## What you have to do
Search the entries below for the word "data" and copy each line that has it.

[Stored records]

*** Block opens ***

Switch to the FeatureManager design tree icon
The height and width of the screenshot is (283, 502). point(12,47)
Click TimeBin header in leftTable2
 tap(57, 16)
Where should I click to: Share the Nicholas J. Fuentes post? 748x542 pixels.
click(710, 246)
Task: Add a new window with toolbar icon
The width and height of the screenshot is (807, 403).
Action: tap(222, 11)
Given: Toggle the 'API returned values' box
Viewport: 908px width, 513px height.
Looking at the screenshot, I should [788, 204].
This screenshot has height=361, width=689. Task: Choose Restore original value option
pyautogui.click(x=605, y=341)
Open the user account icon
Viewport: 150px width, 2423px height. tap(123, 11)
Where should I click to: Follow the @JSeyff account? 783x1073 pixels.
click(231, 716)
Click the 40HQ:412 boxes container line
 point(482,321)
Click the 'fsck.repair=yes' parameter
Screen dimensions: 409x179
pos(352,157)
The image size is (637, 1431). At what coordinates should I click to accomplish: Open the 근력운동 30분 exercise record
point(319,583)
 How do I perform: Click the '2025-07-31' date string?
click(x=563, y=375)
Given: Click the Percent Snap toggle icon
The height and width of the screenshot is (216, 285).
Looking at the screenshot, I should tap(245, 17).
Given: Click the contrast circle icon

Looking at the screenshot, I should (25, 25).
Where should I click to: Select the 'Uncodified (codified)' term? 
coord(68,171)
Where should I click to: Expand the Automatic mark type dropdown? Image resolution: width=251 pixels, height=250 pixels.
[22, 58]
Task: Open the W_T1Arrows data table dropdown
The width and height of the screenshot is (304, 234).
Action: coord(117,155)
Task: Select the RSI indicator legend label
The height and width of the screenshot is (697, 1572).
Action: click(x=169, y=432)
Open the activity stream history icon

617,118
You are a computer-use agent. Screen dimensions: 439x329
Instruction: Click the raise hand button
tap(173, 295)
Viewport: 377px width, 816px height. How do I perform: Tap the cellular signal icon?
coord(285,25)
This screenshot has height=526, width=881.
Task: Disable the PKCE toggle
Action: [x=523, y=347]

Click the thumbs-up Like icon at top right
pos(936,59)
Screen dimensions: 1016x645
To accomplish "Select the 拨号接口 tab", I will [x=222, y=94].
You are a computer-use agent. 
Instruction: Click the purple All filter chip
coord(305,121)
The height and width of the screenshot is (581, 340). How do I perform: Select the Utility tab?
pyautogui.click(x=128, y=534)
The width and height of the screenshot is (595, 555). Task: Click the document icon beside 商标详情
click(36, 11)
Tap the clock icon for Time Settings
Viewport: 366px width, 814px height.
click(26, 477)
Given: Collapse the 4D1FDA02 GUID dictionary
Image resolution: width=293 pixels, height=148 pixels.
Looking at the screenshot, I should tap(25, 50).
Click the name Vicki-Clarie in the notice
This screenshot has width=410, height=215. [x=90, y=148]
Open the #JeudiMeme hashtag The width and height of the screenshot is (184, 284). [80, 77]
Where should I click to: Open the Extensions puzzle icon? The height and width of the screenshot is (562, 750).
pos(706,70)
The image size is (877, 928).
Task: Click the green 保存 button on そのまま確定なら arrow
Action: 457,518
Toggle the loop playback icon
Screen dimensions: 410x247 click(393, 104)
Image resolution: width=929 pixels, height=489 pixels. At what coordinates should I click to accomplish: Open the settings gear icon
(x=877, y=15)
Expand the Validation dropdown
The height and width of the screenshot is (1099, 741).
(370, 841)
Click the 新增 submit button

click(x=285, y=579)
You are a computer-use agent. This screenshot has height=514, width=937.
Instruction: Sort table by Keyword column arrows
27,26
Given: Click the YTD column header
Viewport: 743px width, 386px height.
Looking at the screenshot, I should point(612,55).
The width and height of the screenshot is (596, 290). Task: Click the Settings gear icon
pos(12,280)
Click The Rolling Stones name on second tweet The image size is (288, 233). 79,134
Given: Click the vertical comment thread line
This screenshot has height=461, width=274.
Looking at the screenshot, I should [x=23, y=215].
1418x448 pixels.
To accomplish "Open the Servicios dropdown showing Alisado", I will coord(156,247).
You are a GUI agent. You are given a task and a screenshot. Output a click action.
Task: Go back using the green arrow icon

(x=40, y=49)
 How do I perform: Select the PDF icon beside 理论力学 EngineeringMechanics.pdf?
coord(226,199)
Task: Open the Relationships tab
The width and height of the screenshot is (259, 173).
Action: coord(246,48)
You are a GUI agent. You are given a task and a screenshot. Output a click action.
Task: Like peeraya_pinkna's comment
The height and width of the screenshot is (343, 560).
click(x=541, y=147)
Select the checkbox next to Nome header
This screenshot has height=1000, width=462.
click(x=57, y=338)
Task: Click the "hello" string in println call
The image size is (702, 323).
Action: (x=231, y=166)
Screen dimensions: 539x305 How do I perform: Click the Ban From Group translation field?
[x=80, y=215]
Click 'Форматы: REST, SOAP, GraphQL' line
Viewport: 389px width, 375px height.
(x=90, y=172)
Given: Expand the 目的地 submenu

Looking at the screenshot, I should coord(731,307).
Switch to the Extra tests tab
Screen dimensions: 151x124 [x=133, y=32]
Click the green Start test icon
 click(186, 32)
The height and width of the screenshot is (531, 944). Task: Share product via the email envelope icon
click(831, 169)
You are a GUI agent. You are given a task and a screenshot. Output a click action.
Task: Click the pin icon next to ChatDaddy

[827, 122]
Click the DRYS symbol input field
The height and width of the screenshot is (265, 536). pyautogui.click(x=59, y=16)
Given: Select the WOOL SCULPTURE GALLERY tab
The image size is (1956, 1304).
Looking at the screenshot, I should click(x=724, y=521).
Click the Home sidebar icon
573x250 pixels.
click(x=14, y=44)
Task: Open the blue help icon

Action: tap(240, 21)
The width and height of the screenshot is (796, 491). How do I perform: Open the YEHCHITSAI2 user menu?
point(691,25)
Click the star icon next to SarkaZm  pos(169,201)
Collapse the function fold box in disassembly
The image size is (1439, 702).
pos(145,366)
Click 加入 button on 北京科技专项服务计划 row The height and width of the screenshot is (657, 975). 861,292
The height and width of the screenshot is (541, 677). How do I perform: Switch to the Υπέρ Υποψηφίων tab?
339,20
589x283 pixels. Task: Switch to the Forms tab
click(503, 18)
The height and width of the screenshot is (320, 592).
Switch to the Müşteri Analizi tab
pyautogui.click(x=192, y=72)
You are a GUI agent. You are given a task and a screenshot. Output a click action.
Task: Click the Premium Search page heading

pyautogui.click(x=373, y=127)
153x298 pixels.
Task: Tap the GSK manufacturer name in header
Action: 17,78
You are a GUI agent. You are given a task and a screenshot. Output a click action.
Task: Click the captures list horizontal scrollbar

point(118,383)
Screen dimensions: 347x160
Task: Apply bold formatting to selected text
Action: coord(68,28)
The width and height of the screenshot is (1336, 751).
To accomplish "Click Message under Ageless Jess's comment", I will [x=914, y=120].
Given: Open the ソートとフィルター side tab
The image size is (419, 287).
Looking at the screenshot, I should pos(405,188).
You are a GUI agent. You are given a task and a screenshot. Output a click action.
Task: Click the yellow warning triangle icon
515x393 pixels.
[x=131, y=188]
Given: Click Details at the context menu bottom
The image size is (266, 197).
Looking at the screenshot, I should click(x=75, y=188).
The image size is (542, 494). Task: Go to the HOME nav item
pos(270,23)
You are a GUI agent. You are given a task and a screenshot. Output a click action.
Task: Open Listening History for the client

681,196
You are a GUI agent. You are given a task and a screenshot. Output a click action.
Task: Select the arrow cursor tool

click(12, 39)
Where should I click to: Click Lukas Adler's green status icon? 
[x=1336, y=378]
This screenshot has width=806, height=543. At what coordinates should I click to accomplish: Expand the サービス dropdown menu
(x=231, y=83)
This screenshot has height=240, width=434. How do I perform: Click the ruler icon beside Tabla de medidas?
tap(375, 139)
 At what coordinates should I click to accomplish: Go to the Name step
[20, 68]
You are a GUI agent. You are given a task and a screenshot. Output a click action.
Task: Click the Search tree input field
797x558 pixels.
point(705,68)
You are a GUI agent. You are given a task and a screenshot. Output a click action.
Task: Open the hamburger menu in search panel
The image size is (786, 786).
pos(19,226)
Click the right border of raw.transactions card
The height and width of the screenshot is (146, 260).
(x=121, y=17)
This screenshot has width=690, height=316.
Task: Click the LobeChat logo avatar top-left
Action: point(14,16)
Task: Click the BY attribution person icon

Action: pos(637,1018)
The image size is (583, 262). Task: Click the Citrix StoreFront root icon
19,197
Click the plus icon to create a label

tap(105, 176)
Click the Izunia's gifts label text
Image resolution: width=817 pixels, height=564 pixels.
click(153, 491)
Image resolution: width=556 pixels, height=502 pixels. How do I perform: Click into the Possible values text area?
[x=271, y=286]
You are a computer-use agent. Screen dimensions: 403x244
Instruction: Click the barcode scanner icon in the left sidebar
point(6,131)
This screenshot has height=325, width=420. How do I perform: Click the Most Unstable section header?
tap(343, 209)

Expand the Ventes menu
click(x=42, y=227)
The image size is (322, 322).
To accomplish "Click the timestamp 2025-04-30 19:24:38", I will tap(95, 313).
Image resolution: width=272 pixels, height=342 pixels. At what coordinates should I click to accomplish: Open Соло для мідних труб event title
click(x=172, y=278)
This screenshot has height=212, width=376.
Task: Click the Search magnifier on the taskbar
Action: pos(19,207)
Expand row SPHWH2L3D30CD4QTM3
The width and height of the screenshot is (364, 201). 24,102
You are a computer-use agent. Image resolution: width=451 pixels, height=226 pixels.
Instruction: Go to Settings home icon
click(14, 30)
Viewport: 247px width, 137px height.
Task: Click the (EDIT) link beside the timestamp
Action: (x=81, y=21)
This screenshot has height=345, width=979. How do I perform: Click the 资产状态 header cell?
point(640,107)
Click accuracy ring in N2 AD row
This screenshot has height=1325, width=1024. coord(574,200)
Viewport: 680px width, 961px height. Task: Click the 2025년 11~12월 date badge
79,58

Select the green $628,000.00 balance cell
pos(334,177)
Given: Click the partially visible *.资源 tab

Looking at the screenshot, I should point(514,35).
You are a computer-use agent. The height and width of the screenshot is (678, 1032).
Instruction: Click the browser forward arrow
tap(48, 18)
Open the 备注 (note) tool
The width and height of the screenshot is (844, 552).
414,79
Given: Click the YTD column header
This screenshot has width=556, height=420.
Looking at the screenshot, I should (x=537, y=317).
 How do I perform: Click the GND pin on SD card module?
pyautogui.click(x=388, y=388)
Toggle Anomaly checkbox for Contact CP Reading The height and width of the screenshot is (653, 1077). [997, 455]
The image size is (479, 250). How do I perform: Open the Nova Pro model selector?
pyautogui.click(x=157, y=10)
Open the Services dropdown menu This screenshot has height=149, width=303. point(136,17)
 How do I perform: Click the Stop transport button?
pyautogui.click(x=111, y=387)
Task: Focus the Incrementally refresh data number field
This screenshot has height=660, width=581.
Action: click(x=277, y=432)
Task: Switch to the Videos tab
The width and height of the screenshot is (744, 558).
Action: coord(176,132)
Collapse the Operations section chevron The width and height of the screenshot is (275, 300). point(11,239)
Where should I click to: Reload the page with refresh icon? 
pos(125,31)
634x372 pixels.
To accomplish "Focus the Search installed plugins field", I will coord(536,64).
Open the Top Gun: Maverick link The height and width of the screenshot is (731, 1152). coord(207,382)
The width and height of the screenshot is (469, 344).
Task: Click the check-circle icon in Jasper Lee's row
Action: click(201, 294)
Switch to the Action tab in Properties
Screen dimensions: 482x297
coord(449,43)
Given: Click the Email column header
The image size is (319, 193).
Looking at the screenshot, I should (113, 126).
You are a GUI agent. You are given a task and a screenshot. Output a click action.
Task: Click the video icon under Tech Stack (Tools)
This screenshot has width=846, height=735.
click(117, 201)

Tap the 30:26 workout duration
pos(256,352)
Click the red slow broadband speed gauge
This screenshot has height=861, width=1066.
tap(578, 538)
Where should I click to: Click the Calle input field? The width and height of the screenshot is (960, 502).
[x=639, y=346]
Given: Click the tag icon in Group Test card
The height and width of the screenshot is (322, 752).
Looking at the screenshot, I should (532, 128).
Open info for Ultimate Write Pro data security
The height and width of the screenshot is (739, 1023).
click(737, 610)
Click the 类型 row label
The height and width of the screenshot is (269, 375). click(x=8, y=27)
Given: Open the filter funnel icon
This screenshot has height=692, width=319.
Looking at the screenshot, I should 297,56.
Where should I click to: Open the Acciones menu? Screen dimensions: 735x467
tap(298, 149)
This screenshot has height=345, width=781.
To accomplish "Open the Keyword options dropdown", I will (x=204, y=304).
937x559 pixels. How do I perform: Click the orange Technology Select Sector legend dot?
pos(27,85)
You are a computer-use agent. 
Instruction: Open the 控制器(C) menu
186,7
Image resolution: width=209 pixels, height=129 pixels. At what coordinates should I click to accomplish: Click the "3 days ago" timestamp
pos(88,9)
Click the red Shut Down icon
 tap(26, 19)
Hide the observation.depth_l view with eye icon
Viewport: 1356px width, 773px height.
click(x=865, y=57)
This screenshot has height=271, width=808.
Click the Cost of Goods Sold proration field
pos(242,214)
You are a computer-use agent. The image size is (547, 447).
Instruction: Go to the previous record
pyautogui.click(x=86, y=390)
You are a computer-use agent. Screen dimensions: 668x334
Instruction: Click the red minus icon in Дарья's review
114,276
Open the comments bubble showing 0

*** Block closes ***

## Written response
Task: Open the W_T1Arrows data table dropdown
Task: Focus the Incrementally refresh data number field
Open info for Ultimate Write Pro data security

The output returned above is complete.